What this task involves
Output the data as it stands. Each line must match exactly.

Entries shown
:::::

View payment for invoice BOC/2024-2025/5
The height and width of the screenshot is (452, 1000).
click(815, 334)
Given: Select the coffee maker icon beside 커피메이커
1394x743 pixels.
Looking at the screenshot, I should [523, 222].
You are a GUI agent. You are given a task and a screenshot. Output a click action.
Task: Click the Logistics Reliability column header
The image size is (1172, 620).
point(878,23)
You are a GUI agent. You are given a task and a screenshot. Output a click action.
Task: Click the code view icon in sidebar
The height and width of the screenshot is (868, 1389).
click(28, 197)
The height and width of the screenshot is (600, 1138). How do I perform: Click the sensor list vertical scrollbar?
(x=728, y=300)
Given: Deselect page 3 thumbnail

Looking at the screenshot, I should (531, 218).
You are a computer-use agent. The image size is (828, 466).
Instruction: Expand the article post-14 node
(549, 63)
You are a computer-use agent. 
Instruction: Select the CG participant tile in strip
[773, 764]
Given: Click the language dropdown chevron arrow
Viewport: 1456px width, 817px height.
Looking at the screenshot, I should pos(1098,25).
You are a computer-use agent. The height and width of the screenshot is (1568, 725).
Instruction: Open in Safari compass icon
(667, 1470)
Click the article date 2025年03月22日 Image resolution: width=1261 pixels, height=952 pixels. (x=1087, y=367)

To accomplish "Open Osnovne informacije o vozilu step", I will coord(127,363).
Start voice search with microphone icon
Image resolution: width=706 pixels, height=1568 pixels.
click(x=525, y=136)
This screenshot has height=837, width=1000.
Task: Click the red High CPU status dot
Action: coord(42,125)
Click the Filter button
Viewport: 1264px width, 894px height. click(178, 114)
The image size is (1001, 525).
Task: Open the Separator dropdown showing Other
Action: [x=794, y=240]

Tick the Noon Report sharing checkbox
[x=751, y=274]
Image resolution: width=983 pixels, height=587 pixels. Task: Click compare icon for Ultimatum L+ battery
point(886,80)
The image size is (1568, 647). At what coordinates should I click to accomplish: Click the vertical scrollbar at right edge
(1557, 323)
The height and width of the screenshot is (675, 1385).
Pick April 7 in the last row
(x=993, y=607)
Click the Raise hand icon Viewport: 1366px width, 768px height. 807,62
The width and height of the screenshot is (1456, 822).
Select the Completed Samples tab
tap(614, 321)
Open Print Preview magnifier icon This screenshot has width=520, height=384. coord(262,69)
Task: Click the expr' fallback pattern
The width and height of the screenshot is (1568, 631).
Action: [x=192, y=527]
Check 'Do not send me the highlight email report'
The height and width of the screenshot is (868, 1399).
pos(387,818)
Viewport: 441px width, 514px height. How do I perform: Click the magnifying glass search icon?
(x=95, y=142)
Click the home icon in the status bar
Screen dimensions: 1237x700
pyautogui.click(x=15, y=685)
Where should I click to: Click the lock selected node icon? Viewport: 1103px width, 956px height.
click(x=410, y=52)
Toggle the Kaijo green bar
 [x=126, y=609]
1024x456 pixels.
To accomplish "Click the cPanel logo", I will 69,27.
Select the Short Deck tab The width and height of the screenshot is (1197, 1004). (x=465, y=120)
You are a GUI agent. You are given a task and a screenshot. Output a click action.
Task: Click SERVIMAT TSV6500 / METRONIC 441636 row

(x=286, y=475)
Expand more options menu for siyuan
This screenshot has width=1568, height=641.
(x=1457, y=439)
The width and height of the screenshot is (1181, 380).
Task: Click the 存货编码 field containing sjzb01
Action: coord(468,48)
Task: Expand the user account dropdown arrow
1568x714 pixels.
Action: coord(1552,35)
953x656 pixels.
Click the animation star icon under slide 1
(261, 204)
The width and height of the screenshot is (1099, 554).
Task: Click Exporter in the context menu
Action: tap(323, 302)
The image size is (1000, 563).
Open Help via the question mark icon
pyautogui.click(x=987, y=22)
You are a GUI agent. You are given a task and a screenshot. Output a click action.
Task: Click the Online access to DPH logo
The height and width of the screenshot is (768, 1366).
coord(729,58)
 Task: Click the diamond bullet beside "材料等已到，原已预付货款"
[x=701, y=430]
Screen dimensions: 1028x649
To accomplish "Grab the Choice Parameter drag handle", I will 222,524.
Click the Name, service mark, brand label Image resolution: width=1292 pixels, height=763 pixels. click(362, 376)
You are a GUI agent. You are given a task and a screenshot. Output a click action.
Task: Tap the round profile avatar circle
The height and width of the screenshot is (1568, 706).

:::::

Exercise solution
View payment for invoice BOC/2024-2025/5
The height and width of the screenshot is (452, 1000).
click(815, 334)
Given: Select the coffee maker icon beside 커피메이커
1394x743 pixels.
Looking at the screenshot, I should [523, 222].
You are a GUI agent. You are given a task and a screenshot. Output a click action.
Task: Click the Logistics Reliability column header
The image size is (1172, 620).
point(878,23)
You are a GUI agent. You are given a task and a screenshot. Output a click action.
Task: Click the code view icon in sidebar
The height and width of the screenshot is (868, 1389).
click(28, 197)
The height and width of the screenshot is (600, 1138). How do I perform: Click the sensor list vertical scrollbar?
(x=728, y=300)
Given: Deselect page 3 thumbnail

Looking at the screenshot, I should (531, 218).
You are a computer-use agent. The image size is (828, 466).
Instruction: Expand the article post-14 node
(549, 63)
You are a computer-use agent. 
Instruction: Select the CG participant tile in strip
[773, 764]
Given: Click the language dropdown chevron arrow
Viewport: 1456px width, 817px height.
Looking at the screenshot, I should pos(1098,25).
You are a computer-use agent. The height and width of the screenshot is (1568, 725).
Instruction: Open in Safari compass icon
(667, 1470)
Click the article date 2025年03月22日 Image resolution: width=1261 pixels, height=952 pixels. (x=1087, y=367)

To accomplish "Open Osnovne informacije o vozilu step", I will coord(127,363).
Start voice search with microphone icon
Image resolution: width=706 pixels, height=1568 pixels.
click(x=525, y=136)
This screenshot has height=837, width=1000.
Task: Click the red High CPU status dot
Action: coord(42,125)
Click the Filter button
Viewport: 1264px width, 894px height. click(178, 114)
The image size is (1001, 525).
Task: Open the Separator dropdown showing Other
Action: [x=794, y=240]

Tick the Noon Report sharing checkbox
[x=751, y=274]
Image resolution: width=983 pixels, height=587 pixels. Task: Click compare icon for Ultimatum L+ battery
point(886,80)
The image size is (1568, 647). At what coordinates should I click to accomplish: Click the vertical scrollbar at right edge
(1557, 323)
The height and width of the screenshot is (675, 1385).
Pick April 7 in the last row
(x=993, y=607)
Click the Raise hand icon Viewport: 1366px width, 768px height. 807,62
The width and height of the screenshot is (1456, 822).
Select the Completed Samples tab
tap(614, 321)
Open Print Preview magnifier icon This screenshot has width=520, height=384. coord(262,69)
Task: Click the expr' fallback pattern
The width and height of the screenshot is (1568, 631).
Action: [x=192, y=527]
Check 'Do not send me the highlight email report'
The height and width of the screenshot is (868, 1399).
pos(387,818)
Viewport: 441px width, 514px height. How do I perform: Click the magnifying glass search icon?
(x=95, y=142)
Click the home icon in the status bar
Screen dimensions: 1237x700
pyautogui.click(x=15, y=685)
Where should I click to: Click the lock selected node icon? Viewport: 1103px width, 956px height.
click(x=410, y=52)
Toggle the Kaijo green bar
 [x=126, y=609]
1024x456 pixels.
To accomplish "Click the cPanel logo", I will 69,27.
Select the Short Deck tab The width and height of the screenshot is (1197, 1004). (x=465, y=120)
You are a GUI agent. You are given a task and a screenshot. Output a click action.
Task: Click SERVIMAT TSV6500 / METRONIC 441636 row

(x=286, y=475)
Expand more options menu for siyuan
This screenshot has width=1568, height=641.
(x=1457, y=439)
The width and height of the screenshot is (1181, 380).
Task: Click the 存货编码 field containing sjzb01
Action: coord(468,48)
Task: Expand the user account dropdown arrow
1568x714 pixels.
Action: coord(1552,35)
953x656 pixels.
Click the animation star icon under slide 1
(261, 204)
The width and height of the screenshot is (1099, 554).
Task: Click Exporter in the context menu
Action: tap(323, 302)
The image size is (1000, 563).
Open Help via the question mark icon
pyautogui.click(x=987, y=22)
You are a GUI agent. You are given a task and a screenshot. Output a click action.
Task: Click the Online access to DPH logo
The height and width of the screenshot is (768, 1366).
coord(729,58)
 Task: Click the diamond bullet beside "材料等已到，原已预付货款"
[x=701, y=430]
Screen dimensions: 1028x649
To accomplish "Grab the Choice Parameter drag handle", I will 222,524.
Click the Name, service mark, brand label Image resolution: width=1292 pixels, height=763 pixels. click(362, 376)
You are a GUI agent. You are given a task and a screenshot. Output a click action.
Task: Tap the round profile avatar circle
The height and width of the screenshot is (1568, 706).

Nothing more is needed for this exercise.